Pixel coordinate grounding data
• • • • • • •
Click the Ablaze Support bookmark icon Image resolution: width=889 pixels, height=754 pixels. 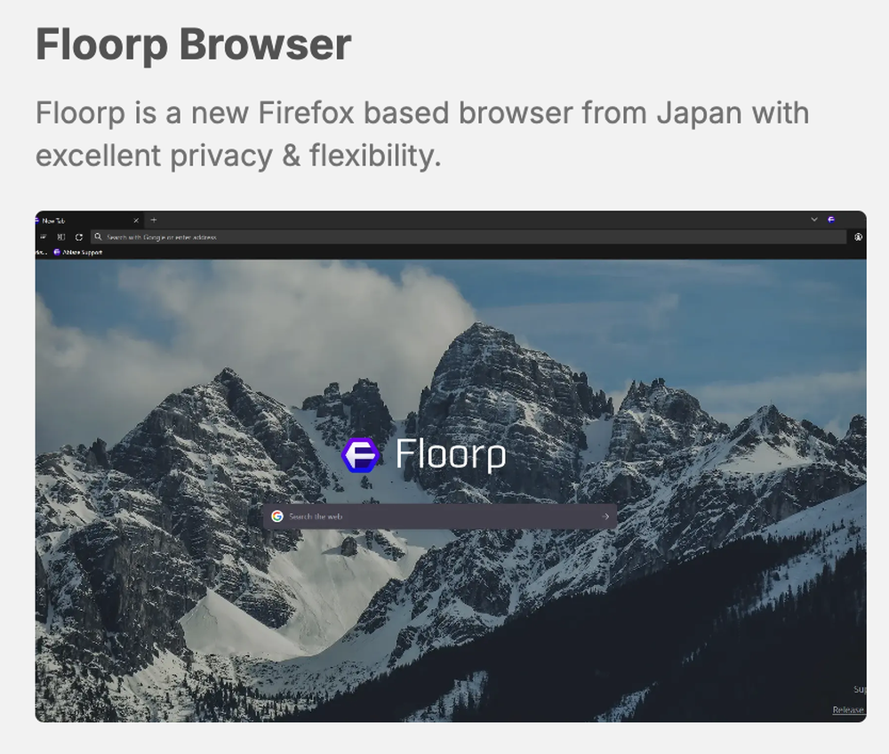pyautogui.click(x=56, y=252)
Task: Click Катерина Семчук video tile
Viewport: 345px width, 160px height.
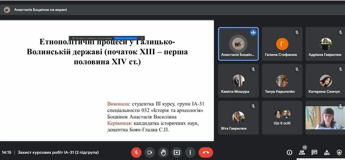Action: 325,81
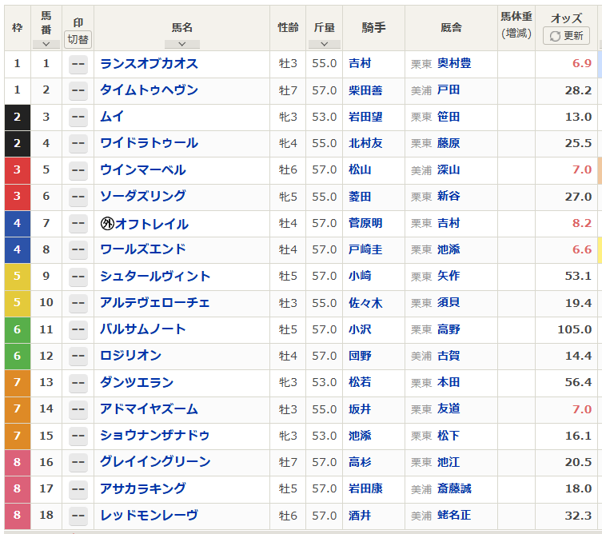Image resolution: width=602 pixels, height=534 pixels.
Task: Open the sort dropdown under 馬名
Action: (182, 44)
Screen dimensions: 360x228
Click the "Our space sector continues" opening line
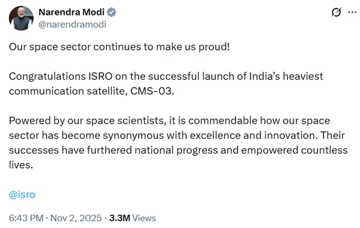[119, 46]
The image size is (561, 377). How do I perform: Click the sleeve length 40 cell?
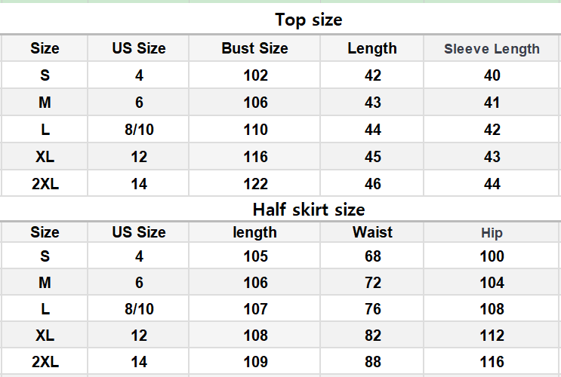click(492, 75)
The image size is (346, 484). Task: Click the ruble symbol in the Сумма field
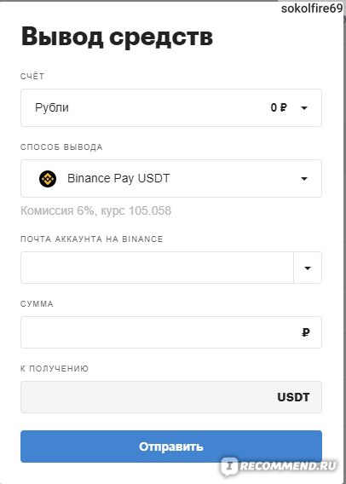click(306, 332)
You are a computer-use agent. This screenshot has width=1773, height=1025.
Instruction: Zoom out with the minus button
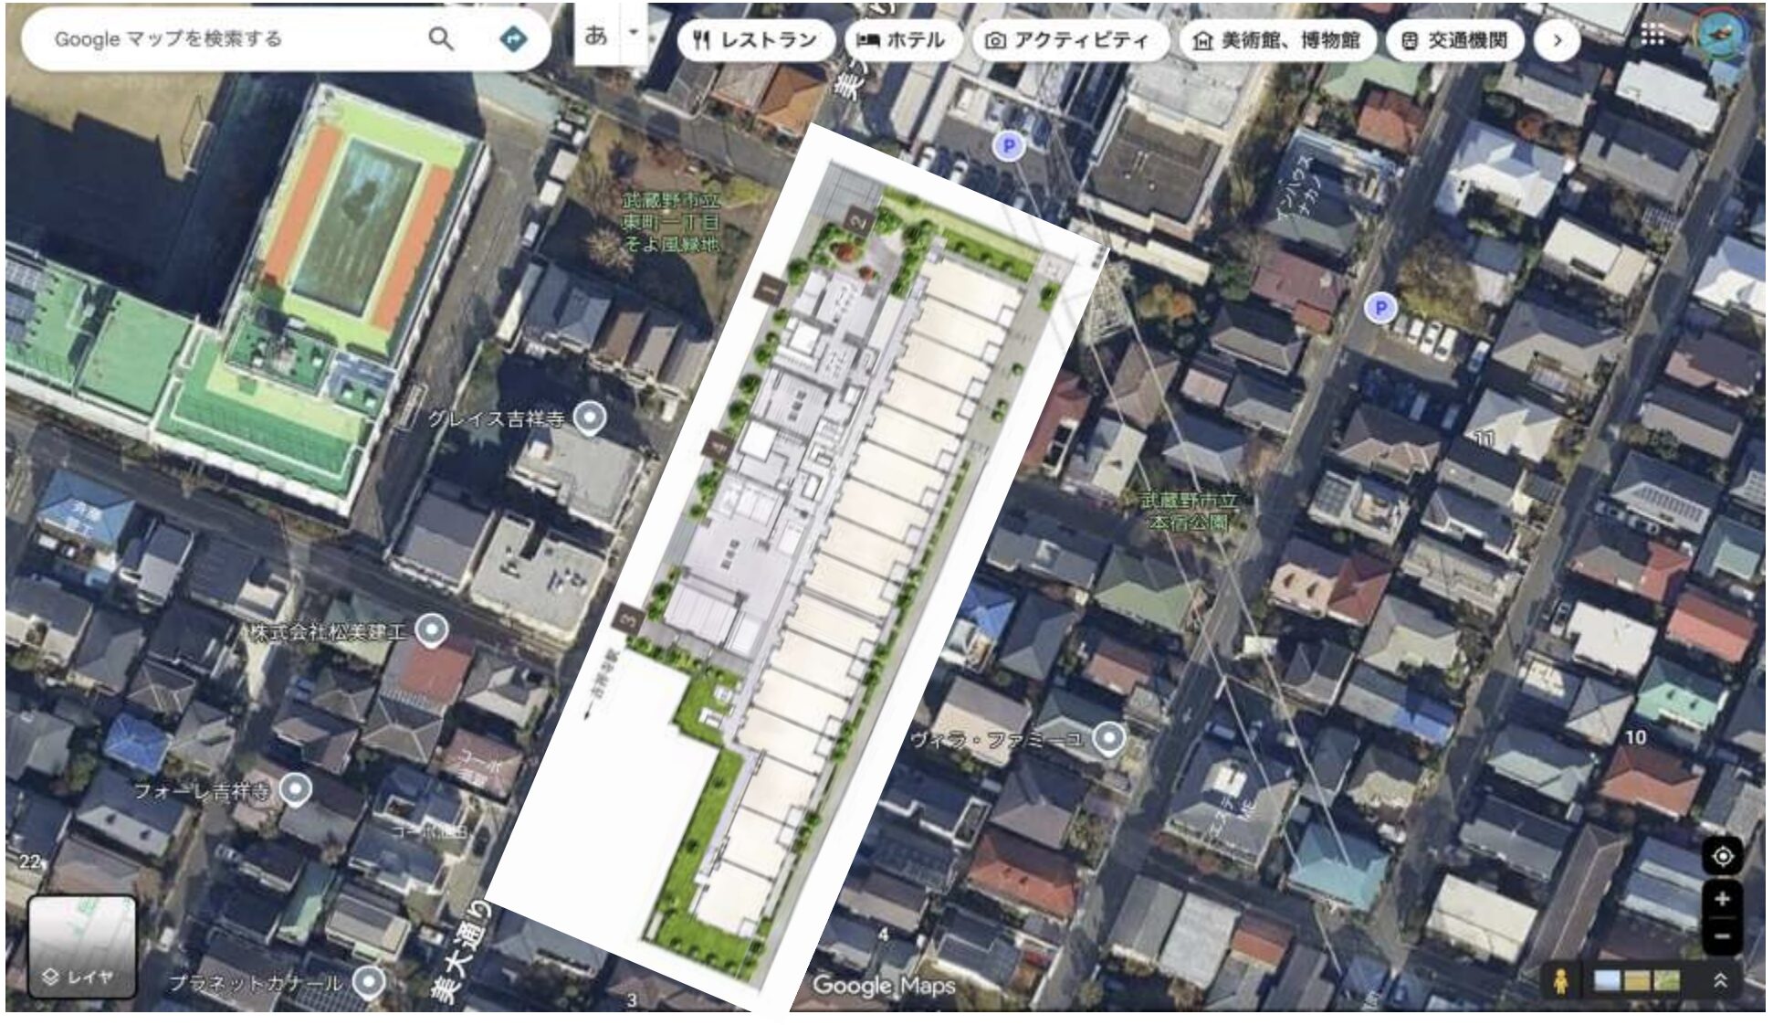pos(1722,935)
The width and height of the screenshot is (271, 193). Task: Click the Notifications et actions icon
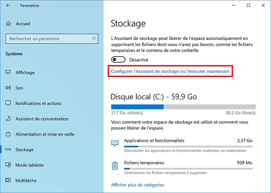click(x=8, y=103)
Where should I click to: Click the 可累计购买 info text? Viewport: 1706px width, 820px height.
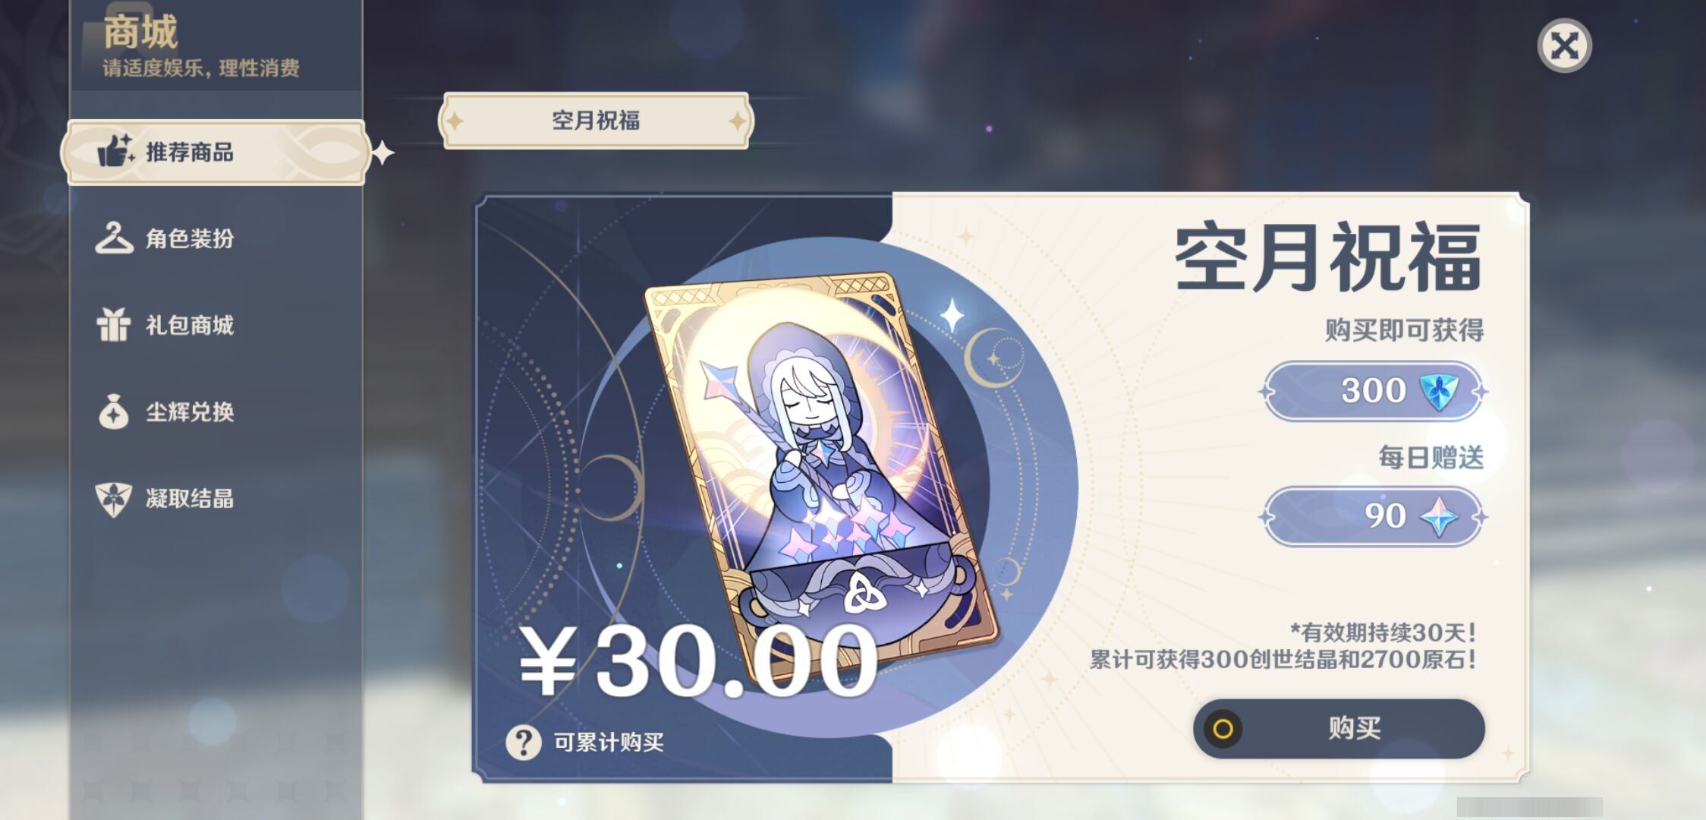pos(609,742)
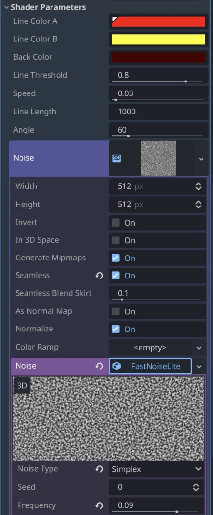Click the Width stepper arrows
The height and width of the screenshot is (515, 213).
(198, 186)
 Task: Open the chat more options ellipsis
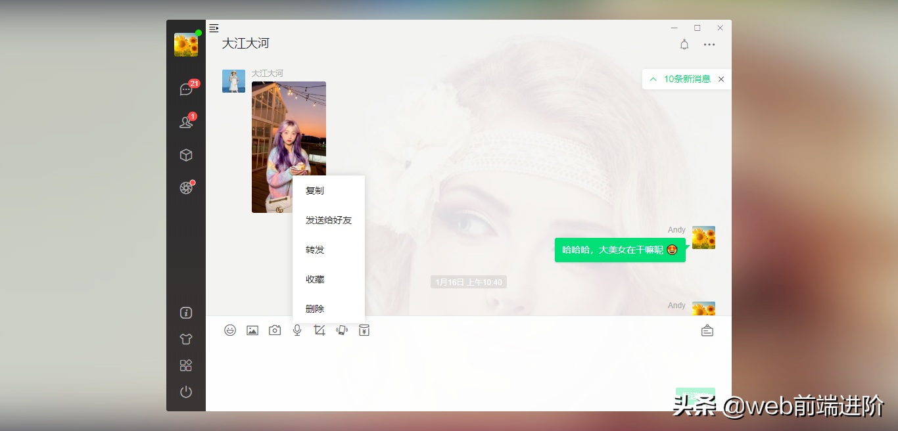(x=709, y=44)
• • • • • • •
About this exercise:
What is the exact wording of the lines from the one bearing "The image size is (346, 484)." through the final line of the records above? Write it out without the pictures.

Solution to this task:
The image size is (346, 484). Task: Click the ruble symbol in the Сумма field
click(306, 332)
You are a computer-use agent. This screenshot has width=1773, height=1025.
Instruction: Zoom out with the minus button
pos(1722,935)
The width and height of the screenshot is (271, 193). Task: Click the Notifications et actions icon
click(x=8, y=103)
Where should I click to: Click the 可累计购买 info text? Viewport: 1706px width, 820px height.
pos(609,742)
Click the Width stepper arrows
The height and width of the screenshot is (515, 213).
(198, 186)
 Task: Open the chat more options ellipsis
(x=709, y=44)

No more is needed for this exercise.